# What to produce
Reproduce every line of the material below without changing anything.

# Record extracts

┄┄┄┄┄┄┄┄┄┄

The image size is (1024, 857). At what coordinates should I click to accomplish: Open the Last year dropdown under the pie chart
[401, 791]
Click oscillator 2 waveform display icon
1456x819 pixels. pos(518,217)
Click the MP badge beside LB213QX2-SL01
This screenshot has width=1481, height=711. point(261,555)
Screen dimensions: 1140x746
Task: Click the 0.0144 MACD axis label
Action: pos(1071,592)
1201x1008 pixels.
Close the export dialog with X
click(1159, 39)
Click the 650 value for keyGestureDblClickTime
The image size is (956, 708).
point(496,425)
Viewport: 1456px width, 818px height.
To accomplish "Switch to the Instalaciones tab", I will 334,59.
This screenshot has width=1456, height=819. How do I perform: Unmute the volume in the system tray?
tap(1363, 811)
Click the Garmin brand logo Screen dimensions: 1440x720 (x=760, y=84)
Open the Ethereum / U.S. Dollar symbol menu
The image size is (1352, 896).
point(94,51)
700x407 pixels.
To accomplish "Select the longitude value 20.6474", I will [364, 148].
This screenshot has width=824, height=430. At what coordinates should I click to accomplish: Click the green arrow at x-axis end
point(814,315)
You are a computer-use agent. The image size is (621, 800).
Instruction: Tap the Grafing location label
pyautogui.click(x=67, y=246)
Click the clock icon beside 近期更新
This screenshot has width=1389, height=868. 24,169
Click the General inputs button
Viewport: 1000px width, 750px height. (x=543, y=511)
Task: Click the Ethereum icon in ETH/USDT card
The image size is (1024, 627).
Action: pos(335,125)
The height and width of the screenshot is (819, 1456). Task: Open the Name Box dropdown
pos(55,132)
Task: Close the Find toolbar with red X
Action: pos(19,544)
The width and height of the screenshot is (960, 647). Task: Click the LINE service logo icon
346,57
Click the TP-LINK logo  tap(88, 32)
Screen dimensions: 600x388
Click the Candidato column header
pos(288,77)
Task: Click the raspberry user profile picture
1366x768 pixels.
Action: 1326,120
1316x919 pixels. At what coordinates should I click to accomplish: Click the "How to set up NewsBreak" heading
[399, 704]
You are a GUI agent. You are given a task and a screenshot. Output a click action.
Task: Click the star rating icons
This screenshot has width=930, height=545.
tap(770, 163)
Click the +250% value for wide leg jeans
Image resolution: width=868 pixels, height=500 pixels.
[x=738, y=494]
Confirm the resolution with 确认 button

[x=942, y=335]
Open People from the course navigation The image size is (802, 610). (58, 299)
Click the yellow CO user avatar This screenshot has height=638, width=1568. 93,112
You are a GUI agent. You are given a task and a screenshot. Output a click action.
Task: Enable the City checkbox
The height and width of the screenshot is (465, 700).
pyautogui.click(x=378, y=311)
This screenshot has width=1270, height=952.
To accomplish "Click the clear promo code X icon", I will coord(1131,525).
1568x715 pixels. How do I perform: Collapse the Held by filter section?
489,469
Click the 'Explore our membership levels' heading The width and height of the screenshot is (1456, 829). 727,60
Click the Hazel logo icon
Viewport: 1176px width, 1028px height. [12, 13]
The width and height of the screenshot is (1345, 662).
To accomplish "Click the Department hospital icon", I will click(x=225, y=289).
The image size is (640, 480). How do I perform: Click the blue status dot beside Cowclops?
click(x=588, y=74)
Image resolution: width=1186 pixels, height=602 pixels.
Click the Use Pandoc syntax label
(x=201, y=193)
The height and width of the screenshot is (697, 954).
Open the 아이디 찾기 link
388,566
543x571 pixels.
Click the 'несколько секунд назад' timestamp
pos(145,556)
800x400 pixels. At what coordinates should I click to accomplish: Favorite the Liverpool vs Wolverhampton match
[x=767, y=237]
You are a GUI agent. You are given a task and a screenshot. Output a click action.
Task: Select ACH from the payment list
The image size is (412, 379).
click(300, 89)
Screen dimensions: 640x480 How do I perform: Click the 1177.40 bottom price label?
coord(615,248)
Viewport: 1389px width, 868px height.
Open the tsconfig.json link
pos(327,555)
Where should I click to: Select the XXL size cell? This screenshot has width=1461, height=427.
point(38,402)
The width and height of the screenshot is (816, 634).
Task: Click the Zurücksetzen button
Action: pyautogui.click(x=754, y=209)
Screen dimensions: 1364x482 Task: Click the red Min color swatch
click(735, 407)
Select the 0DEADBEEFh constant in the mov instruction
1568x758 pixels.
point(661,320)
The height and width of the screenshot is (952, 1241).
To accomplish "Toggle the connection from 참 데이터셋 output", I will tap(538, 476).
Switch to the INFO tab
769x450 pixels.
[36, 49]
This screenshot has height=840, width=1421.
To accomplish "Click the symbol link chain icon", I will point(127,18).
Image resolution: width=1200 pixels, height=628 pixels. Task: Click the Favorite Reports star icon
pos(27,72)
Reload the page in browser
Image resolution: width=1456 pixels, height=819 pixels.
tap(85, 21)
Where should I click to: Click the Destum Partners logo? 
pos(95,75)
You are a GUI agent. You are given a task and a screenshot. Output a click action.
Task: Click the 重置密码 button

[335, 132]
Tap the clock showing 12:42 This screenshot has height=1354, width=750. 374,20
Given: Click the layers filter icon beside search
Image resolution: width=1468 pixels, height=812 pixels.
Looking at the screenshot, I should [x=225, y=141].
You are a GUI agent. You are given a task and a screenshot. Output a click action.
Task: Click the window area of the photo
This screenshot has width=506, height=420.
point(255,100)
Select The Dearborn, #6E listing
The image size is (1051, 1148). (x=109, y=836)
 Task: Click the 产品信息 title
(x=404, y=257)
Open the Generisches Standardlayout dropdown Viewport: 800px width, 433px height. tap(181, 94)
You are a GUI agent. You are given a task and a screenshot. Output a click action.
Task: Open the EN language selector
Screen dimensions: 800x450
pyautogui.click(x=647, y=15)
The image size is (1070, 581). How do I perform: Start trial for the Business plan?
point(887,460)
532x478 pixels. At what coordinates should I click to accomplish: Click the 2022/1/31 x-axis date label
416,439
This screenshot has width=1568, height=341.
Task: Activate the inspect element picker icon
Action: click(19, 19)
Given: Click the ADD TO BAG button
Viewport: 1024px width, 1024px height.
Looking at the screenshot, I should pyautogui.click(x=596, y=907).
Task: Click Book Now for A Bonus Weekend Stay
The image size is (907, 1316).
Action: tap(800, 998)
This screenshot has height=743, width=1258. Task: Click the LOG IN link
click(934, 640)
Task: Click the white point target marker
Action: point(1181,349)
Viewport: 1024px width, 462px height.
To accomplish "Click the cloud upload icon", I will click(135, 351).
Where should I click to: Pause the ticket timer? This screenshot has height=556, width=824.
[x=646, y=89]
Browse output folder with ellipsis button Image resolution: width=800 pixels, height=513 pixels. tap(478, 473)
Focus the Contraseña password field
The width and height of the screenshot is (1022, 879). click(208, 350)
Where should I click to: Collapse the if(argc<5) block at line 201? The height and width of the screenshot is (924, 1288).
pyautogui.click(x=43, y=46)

┄┄┄┄┄┄┄┄┄┄

# Exercise response
The image size is (1024, 857). At what coordinates should I click to accomplish: Open the Last year dropdown under the pie chart
[401, 791]
Click oscillator 2 waveform display icon
1456x819 pixels. pos(518,217)
Click the MP badge beside LB213QX2-SL01
This screenshot has width=1481, height=711. point(261,555)
Screen dimensions: 1140x746
Task: Click the 0.0144 MACD axis label
Action: pos(1071,592)
1201x1008 pixels.
Close the export dialog with X
click(1159, 39)
Click the 650 value for keyGestureDblClickTime
The image size is (956, 708).
point(496,425)
Viewport: 1456px width, 818px height.
To accomplish "Switch to the Instalaciones tab", I will 334,59.
This screenshot has width=1456, height=819. How do I perform: Unmute the volume in the system tray?
tap(1363, 811)
Click the Garmin brand logo Screen dimensions: 1440x720 (x=760, y=84)
Open the Ethereum / U.S. Dollar symbol menu
The image size is (1352, 896).
point(94,51)
700x407 pixels.
To accomplish "Select the longitude value 20.6474", I will [364, 148].
This screenshot has width=824, height=430. At what coordinates should I click to accomplish: Click the green arrow at x-axis end
point(814,315)
You are a computer-use agent. The image size is (621, 800).
Instruction: Tap the Grafing location label
pyautogui.click(x=67, y=246)
Click the clock icon beside 近期更新
This screenshot has width=1389, height=868. 24,169
Click the General inputs button
Viewport: 1000px width, 750px height. (x=543, y=511)
Task: Click the Ethereum icon in ETH/USDT card
The image size is (1024, 627).
Action: pos(335,125)
The height and width of the screenshot is (819, 1456). Task: Open the Name Box dropdown
pos(55,132)
Task: Close the Find toolbar with red X
Action: pos(19,544)
The width and height of the screenshot is (960, 647). Task: Click the LINE service logo icon
346,57
Click the TP-LINK logo  tap(88, 32)
Screen dimensions: 600x388
Click the Candidato column header
pos(288,77)
Task: Click the raspberry user profile picture
1366x768 pixels.
Action: 1326,120
1316x919 pixels. At what coordinates should I click to accomplish: Click the "How to set up NewsBreak" heading
[399, 704]
You are a GUI agent. You are given a task and a screenshot. Output a click action.
Task: Click the star rating icons
This screenshot has width=930, height=545.
tap(770, 163)
Click the +250% value for wide leg jeans
Image resolution: width=868 pixels, height=500 pixels.
[x=738, y=494]
Confirm the resolution with 确认 button

[x=942, y=335]
Open People from the course navigation The image size is (802, 610). (58, 299)
Click the yellow CO user avatar This screenshot has height=638, width=1568. 93,112
You are a GUI agent. You are given a task and a screenshot. Output a click action.
Task: Enable the City checkbox
The height and width of the screenshot is (465, 700).
pyautogui.click(x=378, y=311)
This screenshot has width=1270, height=952.
To accomplish "Click the clear promo code X icon", I will coord(1131,525).
1568x715 pixels. How do I perform: Collapse the Held by filter section?
489,469
Click the 'Explore our membership levels' heading The width and height of the screenshot is (1456, 829). 727,60
Click the Hazel logo icon
Viewport: 1176px width, 1028px height. [12, 13]
The width and height of the screenshot is (1345, 662).
To accomplish "Click the Department hospital icon", I will click(x=225, y=289).
The image size is (640, 480). How do I perform: Click the blue status dot beside Cowclops?
click(x=588, y=74)
Image resolution: width=1186 pixels, height=602 pixels.
Click the Use Pandoc syntax label
(x=201, y=193)
The height and width of the screenshot is (697, 954).
Open the 아이디 찾기 link
388,566
543x571 pixels.
Click the 'несколько секунд назад' timestamp
pos(145,556)
800x400 pixels. At what coordinates should I click to accomplish: Favorite the Liverpool vs Wolverhampton match
[x=767, y=237]
You are a GUI agent. You are given a task and a screenshot. Output a click action.
Task: Select ACH from the payment list
The image size is (412, 379).
click(300, 89)
Screen dimensions: 640x480 How do I perform: Click the 1177.40 bottom price label?
coord(615,248)
Viewport: 1389px width, 868px height.
Open the tsconfig.json link
pos(327,555)
Where should I click to: Select the XXL size cell? This screenshot has width=1461, height=427.
point(38,402)
The width and height of the screenshot is (816, 634).
Task: Click the Zurücksetzen button
Action: pyautogui.click(x=754, y=209)
Screen dimensions: 1364x482 Task: Click the red Min color swatch
click(735, 407)
Select the 0DEADBEEFh constant in the mov instruction
1568x758 pixels.
point(661,320)
The height and width of the screenshot is (952, 1241).
To accomplish "Toggle the connection from 참 데이터셋 output", I will tap(538, 476).
Switch to the INFO tab
769x450 pixels.
[36, 49]
This screenshot has height=840, width=1421.
To accomplish "Click the symbol link chain icon", I will point(127,18).
Image resolution: width=1200 pixels, height=628 pixels. Task: Click the Favorite Reports star icon
pos(27,72)
Reload the page in browser
Image resolution: width=1456 pixels, height=819 pixels.
tap(85, 21)
Where should I click to: Click the Destum Partners logo? 
pos(95,75)
You are a GUI agent. You are given a task and a screenshot. Output a click action.
Task: Click the 重置密码 button

[335, 132]
Tap the clock showing 12:42 This screenshot has height=1354, width=750. 374,20
Given: Click the layers filter icon beside search
Image resolution: width=1468 pixels, height=812 pixels.
Looking at the screenshot, I should [x=225, y=141].
You are a GUI agent. You are given a task and a screenshot. Output a click action.
Task: Click the window area of the photo
This screenshot has width=506, height=420.
point(255,100)
Select The Dearborn, #6E listing
The image size is (1051, 1148). (x=109, y=836)
 Task: Click the 产品信息 title
(x=404, y=257)
Open the Generisches Standardlayout dropdown Viewport: 800px width, 433px height. tap(181, 94)
You are a GUI agent. You are given a task and a screenshot. Output a click action.
Task: Open the EN language selector
Screen dimensions: 800x450
pyautogui.click(x=647, y=15)
The image size is (1070, 581). How do I perform: Start trial for the Business plan?
point(887,460)
532x478 pixels. At what coordinates should I click to accomplish: Click the 2022/1/31 x-axis date label
416,439
This screenshot has width=1568, height=341.
Task: Activate the inspect element picker icon
Action: click(19, 19)
Given: Click the ADD TO BAG button
Viewport: 1024px width, 1024px height.
Looking at the screenshot, I should pyautogui.click(x=596, y=907).
Task: Click Book Now for A Bonus Weekend Stay
The image size is (907, 1316).
Action: tap(800, 998)
This screenshot has height=743, width=1258. Task: Click the LOG IN link
click(934, 640)
Task: Click the white point target marker
Action: point(1181,349)
Viewport: 1024px width, 462px height.
To accomplish "Click the cloud upload icon", I will click(135, 351).
Where should I click to: Pause the ticket timer? This screenshot has height=556, width=824.
[x=646, y=89]
Browse output folder with ellipsis button Image resolution: width=800 pixels, height=513 pixels. tap(478, 473)
Focus the Contraseña password field
The width and height of the screenshot is (1022, 879). click(208, 350)
Where should I click to: Collapse the if(argc<5) block at line 201? The height and width of the screenshot is (924, 1288).
pyautogui.click(x=43, y=46)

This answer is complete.